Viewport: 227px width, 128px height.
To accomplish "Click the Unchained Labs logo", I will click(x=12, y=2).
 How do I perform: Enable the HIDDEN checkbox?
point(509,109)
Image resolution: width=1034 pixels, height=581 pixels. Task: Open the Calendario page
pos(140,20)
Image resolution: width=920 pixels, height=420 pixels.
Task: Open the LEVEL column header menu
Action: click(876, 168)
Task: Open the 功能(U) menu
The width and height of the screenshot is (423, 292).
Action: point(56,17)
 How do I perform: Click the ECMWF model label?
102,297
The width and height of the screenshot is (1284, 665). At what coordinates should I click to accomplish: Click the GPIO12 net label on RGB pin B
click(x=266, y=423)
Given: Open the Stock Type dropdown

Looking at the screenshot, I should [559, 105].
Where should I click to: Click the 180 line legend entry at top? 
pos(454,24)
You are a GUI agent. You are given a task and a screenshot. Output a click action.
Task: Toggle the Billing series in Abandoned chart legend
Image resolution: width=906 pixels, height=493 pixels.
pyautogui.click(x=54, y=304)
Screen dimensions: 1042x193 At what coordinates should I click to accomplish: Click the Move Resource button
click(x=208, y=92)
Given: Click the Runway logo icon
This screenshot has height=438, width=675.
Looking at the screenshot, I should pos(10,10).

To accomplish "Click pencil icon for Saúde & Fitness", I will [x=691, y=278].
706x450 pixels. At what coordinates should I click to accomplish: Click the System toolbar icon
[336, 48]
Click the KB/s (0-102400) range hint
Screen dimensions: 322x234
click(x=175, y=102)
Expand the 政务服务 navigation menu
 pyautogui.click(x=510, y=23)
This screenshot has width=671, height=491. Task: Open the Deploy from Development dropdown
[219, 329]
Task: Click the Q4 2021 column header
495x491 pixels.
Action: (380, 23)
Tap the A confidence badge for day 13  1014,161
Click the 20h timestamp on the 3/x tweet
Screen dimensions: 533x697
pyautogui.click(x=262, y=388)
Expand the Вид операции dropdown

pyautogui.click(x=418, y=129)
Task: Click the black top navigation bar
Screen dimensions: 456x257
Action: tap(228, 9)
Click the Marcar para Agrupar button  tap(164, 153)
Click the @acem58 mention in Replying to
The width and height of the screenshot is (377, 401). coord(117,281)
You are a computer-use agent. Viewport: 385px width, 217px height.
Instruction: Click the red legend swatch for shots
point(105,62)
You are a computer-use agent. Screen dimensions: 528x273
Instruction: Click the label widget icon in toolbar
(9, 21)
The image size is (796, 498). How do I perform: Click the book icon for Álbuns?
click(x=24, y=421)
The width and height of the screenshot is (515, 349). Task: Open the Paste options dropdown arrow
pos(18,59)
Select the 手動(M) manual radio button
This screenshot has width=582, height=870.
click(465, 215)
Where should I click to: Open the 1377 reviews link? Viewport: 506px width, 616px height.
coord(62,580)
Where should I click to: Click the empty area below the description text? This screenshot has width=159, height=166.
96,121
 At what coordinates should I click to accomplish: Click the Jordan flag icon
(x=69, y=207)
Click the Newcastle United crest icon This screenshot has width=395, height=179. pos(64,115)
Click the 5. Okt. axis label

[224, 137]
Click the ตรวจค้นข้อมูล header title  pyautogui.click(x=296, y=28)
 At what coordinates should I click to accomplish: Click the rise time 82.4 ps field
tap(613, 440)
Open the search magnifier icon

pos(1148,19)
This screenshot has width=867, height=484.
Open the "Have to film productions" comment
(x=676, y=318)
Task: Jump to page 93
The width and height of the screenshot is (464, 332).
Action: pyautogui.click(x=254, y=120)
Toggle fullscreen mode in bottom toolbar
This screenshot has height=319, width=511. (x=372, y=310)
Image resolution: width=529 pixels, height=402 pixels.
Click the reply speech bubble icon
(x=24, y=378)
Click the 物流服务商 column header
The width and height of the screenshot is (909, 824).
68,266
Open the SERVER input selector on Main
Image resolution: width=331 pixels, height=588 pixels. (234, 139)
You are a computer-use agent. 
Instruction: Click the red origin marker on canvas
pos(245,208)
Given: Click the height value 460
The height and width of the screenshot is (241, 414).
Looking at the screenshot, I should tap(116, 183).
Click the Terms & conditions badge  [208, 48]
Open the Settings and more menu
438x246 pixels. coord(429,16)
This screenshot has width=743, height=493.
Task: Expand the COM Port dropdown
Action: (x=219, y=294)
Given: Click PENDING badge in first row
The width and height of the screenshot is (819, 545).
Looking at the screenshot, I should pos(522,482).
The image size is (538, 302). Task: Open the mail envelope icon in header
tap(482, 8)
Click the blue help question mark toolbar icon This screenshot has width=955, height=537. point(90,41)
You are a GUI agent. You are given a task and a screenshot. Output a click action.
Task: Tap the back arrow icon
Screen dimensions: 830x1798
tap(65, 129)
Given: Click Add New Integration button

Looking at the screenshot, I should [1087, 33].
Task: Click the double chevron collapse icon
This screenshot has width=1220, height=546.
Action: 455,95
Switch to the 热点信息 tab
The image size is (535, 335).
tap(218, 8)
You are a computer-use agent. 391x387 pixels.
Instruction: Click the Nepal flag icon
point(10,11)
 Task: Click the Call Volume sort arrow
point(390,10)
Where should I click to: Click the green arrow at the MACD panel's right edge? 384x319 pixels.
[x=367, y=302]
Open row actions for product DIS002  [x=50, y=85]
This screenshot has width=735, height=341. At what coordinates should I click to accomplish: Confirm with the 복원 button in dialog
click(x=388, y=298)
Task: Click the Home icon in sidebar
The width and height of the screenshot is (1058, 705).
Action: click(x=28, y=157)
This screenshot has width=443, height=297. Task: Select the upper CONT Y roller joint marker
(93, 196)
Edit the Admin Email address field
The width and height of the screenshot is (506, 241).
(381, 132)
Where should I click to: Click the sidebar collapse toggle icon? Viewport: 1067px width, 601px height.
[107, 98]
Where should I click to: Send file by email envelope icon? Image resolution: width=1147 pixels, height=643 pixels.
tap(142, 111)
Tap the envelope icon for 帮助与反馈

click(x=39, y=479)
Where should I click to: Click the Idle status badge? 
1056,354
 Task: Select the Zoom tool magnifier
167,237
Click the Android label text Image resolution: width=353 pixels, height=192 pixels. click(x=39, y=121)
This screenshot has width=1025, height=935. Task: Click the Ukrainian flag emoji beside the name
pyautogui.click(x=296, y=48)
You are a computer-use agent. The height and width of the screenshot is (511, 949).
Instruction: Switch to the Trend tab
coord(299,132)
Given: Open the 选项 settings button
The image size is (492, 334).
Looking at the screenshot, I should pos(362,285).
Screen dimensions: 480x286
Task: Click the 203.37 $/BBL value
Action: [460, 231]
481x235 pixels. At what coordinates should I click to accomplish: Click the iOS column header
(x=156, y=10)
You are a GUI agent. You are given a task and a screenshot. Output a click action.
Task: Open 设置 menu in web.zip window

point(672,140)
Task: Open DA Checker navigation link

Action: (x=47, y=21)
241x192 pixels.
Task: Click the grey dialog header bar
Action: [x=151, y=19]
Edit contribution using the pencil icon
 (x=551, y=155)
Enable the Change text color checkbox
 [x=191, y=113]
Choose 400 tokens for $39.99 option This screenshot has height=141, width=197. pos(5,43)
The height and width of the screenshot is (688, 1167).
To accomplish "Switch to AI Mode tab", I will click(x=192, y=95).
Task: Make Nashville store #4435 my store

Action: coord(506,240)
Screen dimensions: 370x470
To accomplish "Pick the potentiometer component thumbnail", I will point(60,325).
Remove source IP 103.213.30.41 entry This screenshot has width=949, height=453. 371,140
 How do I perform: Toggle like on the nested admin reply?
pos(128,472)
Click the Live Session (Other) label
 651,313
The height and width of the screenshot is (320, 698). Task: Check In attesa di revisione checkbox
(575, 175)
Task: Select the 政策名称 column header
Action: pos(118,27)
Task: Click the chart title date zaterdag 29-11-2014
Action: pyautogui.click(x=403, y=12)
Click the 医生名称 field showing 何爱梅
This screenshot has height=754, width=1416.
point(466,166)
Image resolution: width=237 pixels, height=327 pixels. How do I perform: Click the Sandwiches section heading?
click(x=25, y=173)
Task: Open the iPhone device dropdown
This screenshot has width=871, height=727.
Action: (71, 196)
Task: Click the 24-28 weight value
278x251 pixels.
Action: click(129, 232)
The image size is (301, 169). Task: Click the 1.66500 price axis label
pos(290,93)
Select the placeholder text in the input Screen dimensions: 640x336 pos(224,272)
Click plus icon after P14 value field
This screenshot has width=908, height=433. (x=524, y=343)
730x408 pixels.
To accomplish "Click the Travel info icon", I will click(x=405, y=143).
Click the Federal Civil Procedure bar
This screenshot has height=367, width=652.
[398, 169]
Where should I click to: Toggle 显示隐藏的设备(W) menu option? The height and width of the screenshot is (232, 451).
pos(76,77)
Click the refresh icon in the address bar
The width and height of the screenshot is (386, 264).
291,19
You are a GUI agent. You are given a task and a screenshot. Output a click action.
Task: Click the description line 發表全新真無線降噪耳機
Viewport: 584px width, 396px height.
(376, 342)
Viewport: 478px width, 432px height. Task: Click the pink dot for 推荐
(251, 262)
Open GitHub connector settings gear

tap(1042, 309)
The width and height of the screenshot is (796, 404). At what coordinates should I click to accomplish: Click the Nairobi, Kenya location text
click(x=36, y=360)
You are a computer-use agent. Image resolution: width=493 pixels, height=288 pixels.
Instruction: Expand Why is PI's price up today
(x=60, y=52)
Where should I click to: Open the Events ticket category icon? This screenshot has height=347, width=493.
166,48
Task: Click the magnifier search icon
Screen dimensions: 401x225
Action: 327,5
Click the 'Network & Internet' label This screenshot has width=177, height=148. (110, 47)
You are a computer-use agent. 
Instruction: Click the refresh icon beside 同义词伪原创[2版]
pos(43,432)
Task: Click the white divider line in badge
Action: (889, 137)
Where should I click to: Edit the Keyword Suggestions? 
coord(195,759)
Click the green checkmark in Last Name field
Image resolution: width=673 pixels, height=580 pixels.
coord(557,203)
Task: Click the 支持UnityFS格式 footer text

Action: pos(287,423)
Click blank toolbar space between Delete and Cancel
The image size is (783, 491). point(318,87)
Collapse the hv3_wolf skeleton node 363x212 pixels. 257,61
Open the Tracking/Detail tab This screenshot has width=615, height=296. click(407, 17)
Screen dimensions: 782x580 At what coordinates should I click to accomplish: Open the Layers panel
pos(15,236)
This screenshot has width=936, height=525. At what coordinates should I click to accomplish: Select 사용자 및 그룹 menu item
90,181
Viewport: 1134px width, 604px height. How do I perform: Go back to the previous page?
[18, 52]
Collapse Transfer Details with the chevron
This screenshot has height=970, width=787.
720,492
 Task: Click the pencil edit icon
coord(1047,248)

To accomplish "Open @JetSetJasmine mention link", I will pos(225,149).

● **ASSIGNED TASK**: Only the lines above starting with the one with "Jordan flag icon" and going through the one with "Task: Jump to page 93" are to be copied, word for word and with both ends kept.

● **ANSWER SPACE**:
 At what coordinates should I click to accomplish: Click the Jordan flag icon
(x=69, y=207)
Click the Newcastle United crest icon This screenshot has width=395, height=179. pos(64,115)
Click the 5. Okt. axis label

[224, 137]
Click the ตรวจค้นข้อมูล header title  pyautogui.click(x=296, y=28)
 At what coordinates should I click to accomplish: Click the rise time 82.4 ps field
tap(613, 440)
Open the search magnifier icon

pos(1148,19)
This screenshot has width=867, height=484.
Open the "Have to film productions" comment
(x=676, y=318)
Task: Jump to page 93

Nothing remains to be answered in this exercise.